De tempos em tempos, o planeta se vê às voltas com uma nova crise econômica. É possível evitar o surgimento de novas crises, ao menos daquelas originadas no sistema financeiro?
Sempre quando uma bolha de ativos estoura, o Banco Central ou a autoridade monetária disponibiliza mais dinheiro no mercado para evitar a contração da economia real. Só que, ao fazer isso, são plantadas as sementes da próxima bolha, da próxima crise. O coronavírus foi a “ponta da agulha” a estourar a bolha que nasceu a partir de 2008 em virtude da enorme quantidade de dinheiro em circulação. Trata-se de um processo que se retroalimenta.
O que o senhor está dizendo é que não existe solução para uma crise que não gere outra em um futuro próximo?
Existiria se fosse estabelecido que ninguém mais compraria ações, mas isso não condiz com uma economia aberta. Com mais dinheiro em circulação, onde você vai querer investir o seu dinheiro: na Bolsa que está subindo 5% por semana ou comprar um título público que paga 0,25% ao ano? Todo mundo vai na Bolsa, o que acaba inflando a bolha. Seria preciso ficar de olho na bolha de ativos, só que o Banco Central não cuida dela. Sua função é cuidar da inflação de preços. Na outra ponta, há muita falta de conhecimento sobre como funciona o sistema financeiro e como atuar nele.
Sabendo como funciona esse ciclo, não é possível construir outras soluções? Se você está no meio de um incêndio, não vai deixar de usar água para apagá-lo, mesmo sabendo que tanta água vai resultar, no futuro, em um curto-circuito que provocará um novo incêndio. A verdade é que faltam instruções de até onde se deve chegar quando a Bolsa está exagerada. Além disso, para manter a estabilidade do poder de compra da moeda, o Banco Central não pode subir os juros para furar a bolha.
Há previsão de quando será o ápice da crise e de quando ela começará a melhorar? Existe um padrão que as crises costumam seguir?
Desde 1850 tem ocorrido uma crise, em média, a cada dez anos. No ano passado, a bolha já dava sinais claros de que estava para estourar porque os valores praticados nas Bolsas de Valores de todo o planeta já estavam exagerados. Sendo assim, pode-se afirmar que a desidratação das Bolsas de Valores ocasionada pela pandemia do coronavírus nada mais é do que o retorno das coisas ao ponto no qual deveriam estar.

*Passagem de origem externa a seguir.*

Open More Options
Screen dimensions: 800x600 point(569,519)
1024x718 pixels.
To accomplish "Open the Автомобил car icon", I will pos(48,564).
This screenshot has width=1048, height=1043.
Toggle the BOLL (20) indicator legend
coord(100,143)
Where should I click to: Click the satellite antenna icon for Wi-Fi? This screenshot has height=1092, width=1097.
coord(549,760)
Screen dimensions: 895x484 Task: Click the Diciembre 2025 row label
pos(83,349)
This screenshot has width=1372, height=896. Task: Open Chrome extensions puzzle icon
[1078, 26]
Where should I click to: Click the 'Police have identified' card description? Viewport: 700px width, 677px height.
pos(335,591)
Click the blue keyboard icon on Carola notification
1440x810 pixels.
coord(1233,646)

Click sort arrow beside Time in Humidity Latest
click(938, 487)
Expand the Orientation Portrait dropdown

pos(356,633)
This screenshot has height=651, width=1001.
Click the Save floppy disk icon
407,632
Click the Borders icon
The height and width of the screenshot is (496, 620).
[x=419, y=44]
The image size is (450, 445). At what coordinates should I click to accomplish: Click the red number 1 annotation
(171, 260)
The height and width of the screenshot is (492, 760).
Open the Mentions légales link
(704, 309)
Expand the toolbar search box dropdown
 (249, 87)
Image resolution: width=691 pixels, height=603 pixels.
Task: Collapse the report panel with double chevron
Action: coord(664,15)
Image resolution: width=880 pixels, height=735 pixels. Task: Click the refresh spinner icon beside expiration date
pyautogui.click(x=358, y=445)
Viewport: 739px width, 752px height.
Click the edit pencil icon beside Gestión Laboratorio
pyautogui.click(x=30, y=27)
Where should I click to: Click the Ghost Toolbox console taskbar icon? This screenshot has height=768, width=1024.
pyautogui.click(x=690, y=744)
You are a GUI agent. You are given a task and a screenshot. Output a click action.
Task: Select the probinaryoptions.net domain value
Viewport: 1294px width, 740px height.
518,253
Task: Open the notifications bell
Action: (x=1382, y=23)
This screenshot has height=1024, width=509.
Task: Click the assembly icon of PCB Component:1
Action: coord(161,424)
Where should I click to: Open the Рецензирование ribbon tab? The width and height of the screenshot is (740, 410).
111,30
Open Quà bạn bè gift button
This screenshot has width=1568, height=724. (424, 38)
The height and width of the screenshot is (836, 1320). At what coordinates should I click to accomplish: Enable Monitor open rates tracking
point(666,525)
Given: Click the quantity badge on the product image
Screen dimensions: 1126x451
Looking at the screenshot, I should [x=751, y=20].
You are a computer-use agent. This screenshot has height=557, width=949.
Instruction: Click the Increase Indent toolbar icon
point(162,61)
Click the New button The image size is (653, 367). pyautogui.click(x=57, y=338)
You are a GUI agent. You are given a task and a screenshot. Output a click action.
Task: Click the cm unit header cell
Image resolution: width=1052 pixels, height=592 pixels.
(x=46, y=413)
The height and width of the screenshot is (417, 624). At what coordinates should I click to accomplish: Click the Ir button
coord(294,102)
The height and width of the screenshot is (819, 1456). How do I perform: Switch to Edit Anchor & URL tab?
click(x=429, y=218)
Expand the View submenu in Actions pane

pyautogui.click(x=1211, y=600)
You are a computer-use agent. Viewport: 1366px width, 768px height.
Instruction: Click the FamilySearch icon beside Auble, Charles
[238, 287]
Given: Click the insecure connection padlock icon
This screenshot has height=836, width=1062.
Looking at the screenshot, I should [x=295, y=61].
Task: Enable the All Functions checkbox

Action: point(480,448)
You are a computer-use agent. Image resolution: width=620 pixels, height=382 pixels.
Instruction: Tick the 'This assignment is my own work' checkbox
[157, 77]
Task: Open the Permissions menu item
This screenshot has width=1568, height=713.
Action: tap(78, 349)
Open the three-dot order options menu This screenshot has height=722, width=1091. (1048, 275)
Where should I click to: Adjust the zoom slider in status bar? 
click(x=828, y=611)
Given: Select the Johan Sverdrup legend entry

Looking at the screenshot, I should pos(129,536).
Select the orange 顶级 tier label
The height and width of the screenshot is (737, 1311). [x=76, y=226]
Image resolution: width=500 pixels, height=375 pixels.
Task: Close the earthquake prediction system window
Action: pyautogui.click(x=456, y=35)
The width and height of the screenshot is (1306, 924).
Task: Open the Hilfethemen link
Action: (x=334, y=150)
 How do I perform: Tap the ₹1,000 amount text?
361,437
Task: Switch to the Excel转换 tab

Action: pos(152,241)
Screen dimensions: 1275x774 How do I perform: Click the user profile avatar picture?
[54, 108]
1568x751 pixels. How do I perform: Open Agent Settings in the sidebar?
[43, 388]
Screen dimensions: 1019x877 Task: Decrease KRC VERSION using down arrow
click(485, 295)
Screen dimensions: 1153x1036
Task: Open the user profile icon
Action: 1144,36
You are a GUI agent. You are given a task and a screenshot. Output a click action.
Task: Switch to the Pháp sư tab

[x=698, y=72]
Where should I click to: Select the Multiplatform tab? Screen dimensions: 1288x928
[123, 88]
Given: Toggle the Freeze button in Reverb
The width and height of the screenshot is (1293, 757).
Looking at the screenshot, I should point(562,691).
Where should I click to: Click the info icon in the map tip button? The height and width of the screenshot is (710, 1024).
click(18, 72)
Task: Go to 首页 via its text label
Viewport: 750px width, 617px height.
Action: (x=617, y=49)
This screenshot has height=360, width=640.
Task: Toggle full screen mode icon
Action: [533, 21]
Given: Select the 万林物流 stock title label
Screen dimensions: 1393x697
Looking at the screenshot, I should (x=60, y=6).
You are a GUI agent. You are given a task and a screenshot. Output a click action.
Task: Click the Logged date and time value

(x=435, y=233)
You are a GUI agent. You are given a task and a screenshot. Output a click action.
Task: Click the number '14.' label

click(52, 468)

Em situações de crise econômica, em especial na atual, qual é o papel do governo?
Em um momento emergencial, o governo está girando a chave para o keynesianismo, ou seja, para a intervenção estatal na economia, o que é uma decisão acertada. Na atual circunstância, não adianta bater na tecla de que a piora do desemprego vai resultar em mortes no futuro. A decisão não era entre deixar as pessoas morrerem à vista, em virtude do coronavírus, ou a prazo, em razão da situação econômica resultante da crise. Essas são passíveis de serem evitadas por meio de políticas fiscais expansionistas e contracíclicas.
Entrevista da REFERÊNCIA INDUSTRIAL, edição 221.